> _Assigned task_: Every line from the first one in the data below through the line holding "Technika (184, 428)" is to be written out exactly, with the pictures omitted.
### The records
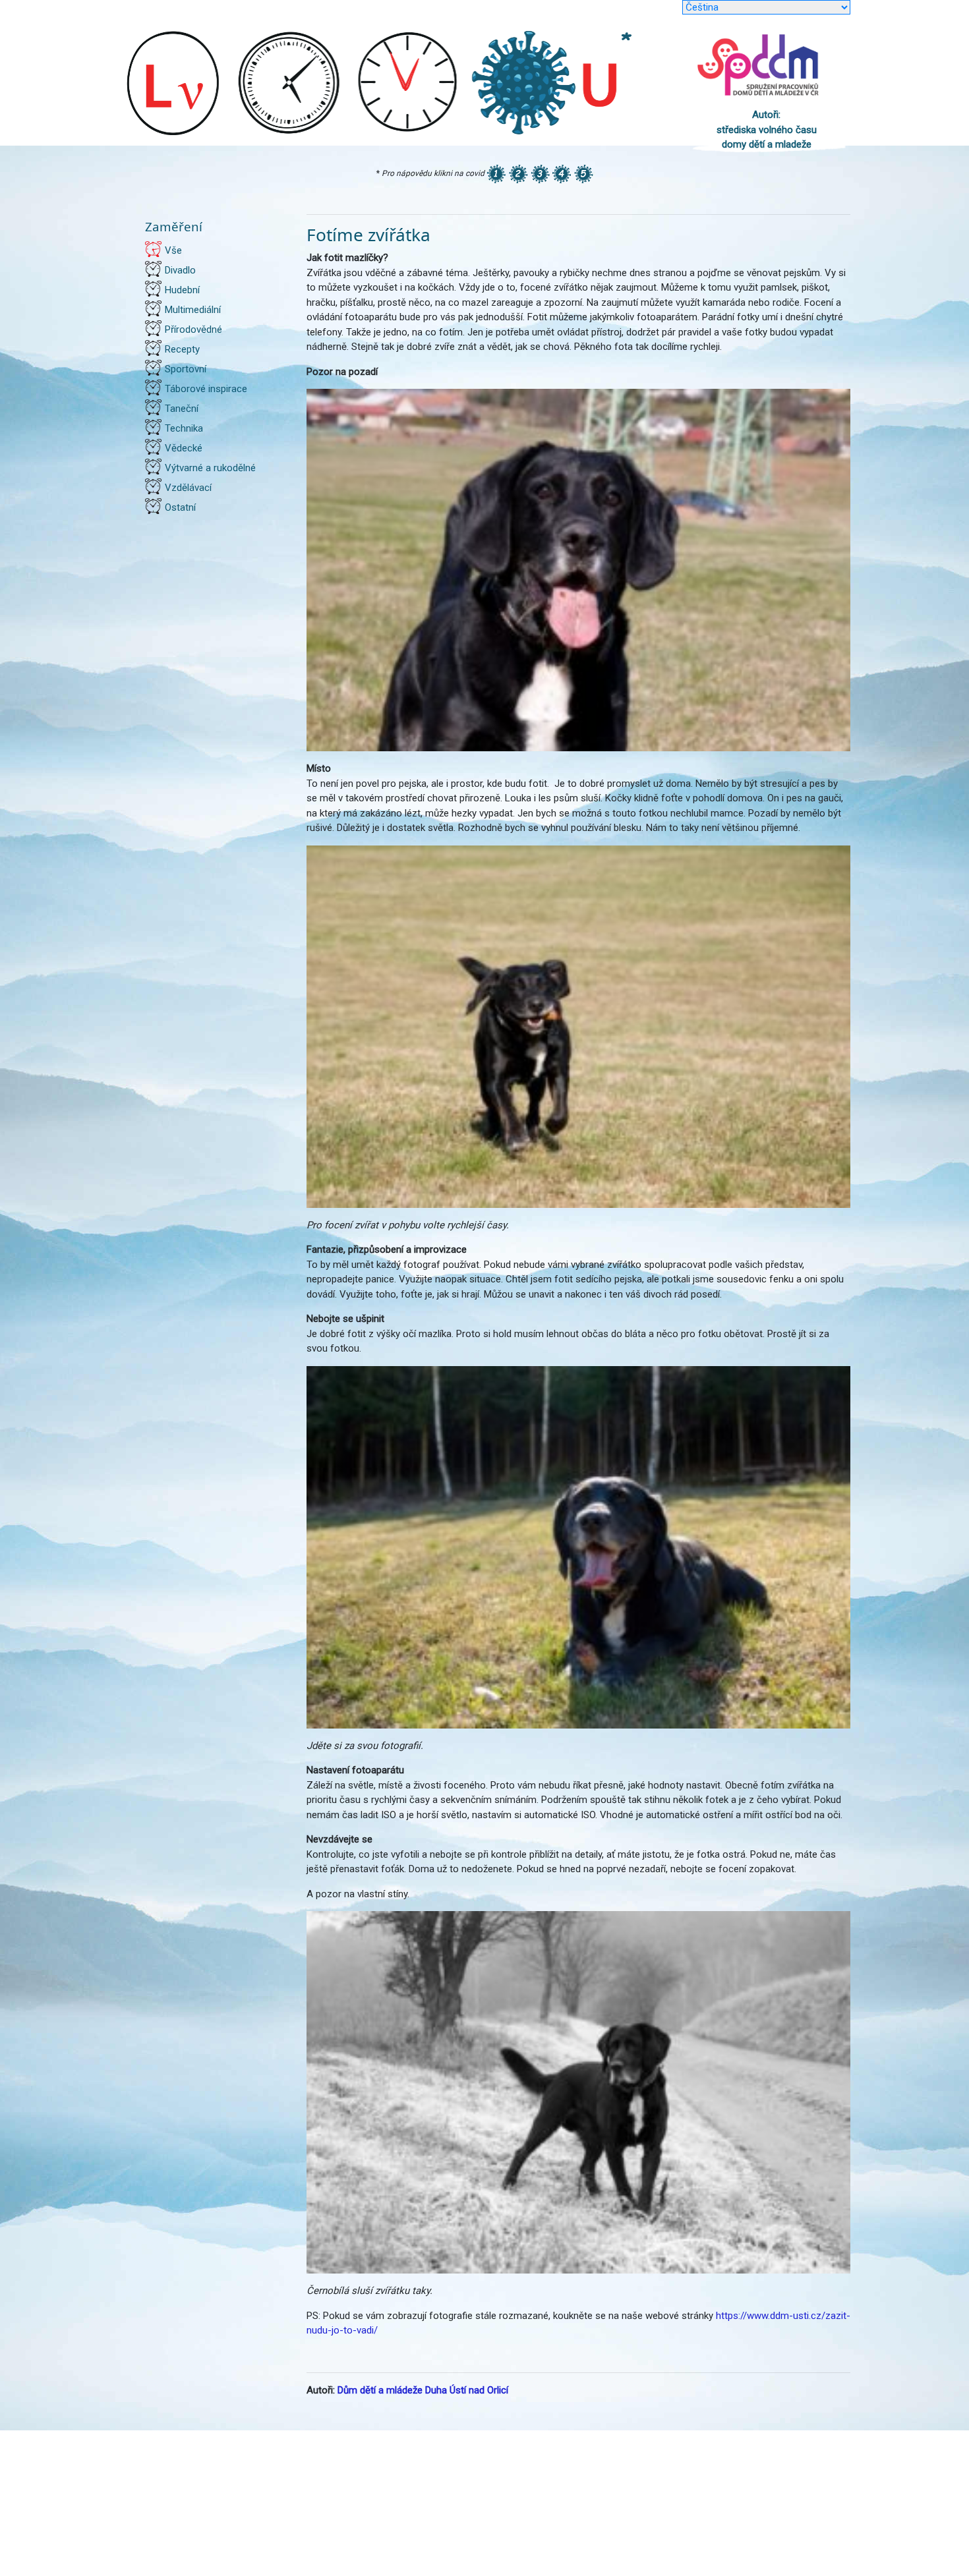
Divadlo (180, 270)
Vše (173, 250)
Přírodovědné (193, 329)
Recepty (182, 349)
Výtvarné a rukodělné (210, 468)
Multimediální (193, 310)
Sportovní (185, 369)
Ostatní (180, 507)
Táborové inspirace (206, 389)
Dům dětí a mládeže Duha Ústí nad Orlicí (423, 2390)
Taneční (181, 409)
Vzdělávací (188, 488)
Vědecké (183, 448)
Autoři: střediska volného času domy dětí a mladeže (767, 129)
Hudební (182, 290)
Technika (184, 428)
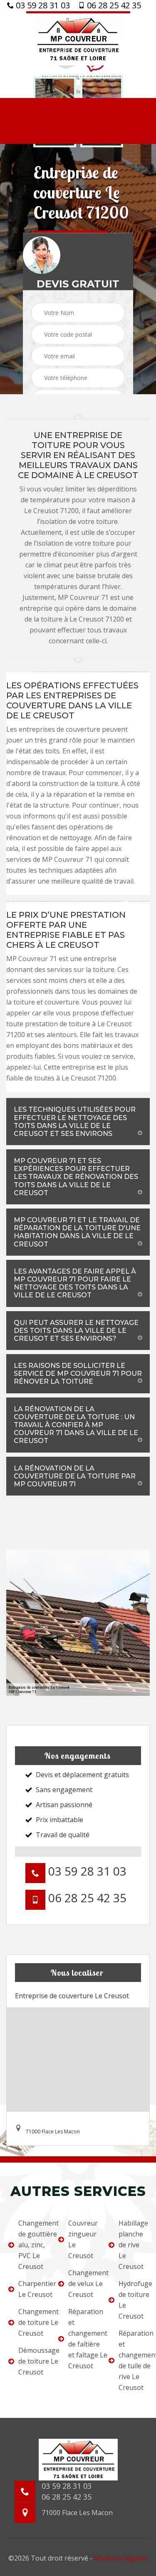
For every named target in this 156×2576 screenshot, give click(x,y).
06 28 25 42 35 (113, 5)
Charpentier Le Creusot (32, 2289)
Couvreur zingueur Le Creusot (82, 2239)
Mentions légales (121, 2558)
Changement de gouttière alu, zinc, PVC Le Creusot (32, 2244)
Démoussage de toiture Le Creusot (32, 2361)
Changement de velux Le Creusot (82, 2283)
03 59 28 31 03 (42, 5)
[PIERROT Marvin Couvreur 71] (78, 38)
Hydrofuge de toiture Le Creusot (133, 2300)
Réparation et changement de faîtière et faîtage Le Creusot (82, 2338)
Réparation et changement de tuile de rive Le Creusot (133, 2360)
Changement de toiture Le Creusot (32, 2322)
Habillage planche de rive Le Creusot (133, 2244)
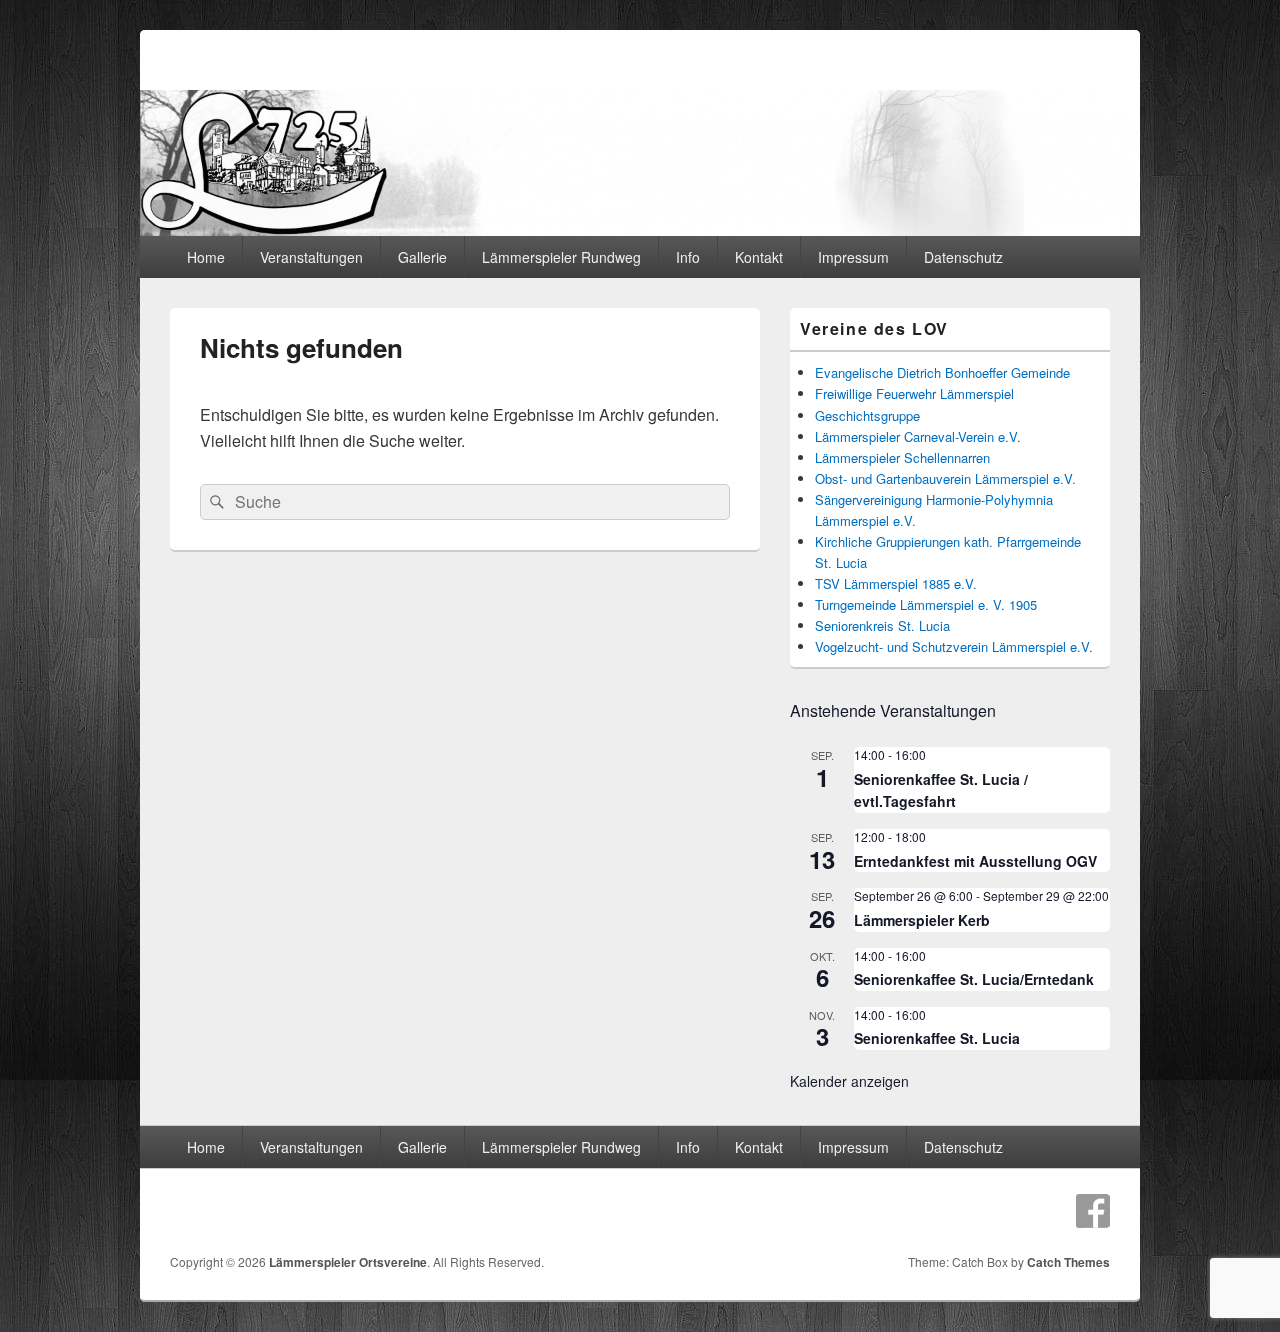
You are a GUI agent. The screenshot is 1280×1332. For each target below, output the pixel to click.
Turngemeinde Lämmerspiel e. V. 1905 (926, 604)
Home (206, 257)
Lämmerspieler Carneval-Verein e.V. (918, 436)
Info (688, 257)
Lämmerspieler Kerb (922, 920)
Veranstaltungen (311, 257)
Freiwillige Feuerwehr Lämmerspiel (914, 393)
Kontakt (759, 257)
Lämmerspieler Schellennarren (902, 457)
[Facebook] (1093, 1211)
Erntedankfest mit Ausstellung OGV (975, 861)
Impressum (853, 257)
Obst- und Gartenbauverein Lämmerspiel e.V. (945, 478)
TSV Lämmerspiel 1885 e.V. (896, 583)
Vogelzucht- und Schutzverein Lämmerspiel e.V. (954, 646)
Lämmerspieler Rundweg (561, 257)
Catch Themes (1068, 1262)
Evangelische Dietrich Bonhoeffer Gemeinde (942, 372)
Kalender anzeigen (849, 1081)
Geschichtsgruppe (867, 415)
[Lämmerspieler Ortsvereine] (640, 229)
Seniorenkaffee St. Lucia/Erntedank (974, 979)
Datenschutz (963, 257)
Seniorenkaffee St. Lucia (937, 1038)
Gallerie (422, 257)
######
> _Solution_:
Divadlo (180, 270)
Vše (173, 250)
Přírodovědné (193, 329)
Recepty (182, 349)
Výtvarné a rukodělné (210, 468)
Multimediální (193, 310)
Sportovní (185, 369)
Ostatní (180, 507)
Táborové inspirace (206, 389)
Dům dětí a mládeže Duha Ústí nad Orlicí (423, 2390)
Taneční (181, 409)
Vzdělávací (188, 488)
Vědecké (183, 448)
Autoři: střediska volného času domy dětí a mladeže (767, 129)
Hudební (182, 290)
Technika (184, 428)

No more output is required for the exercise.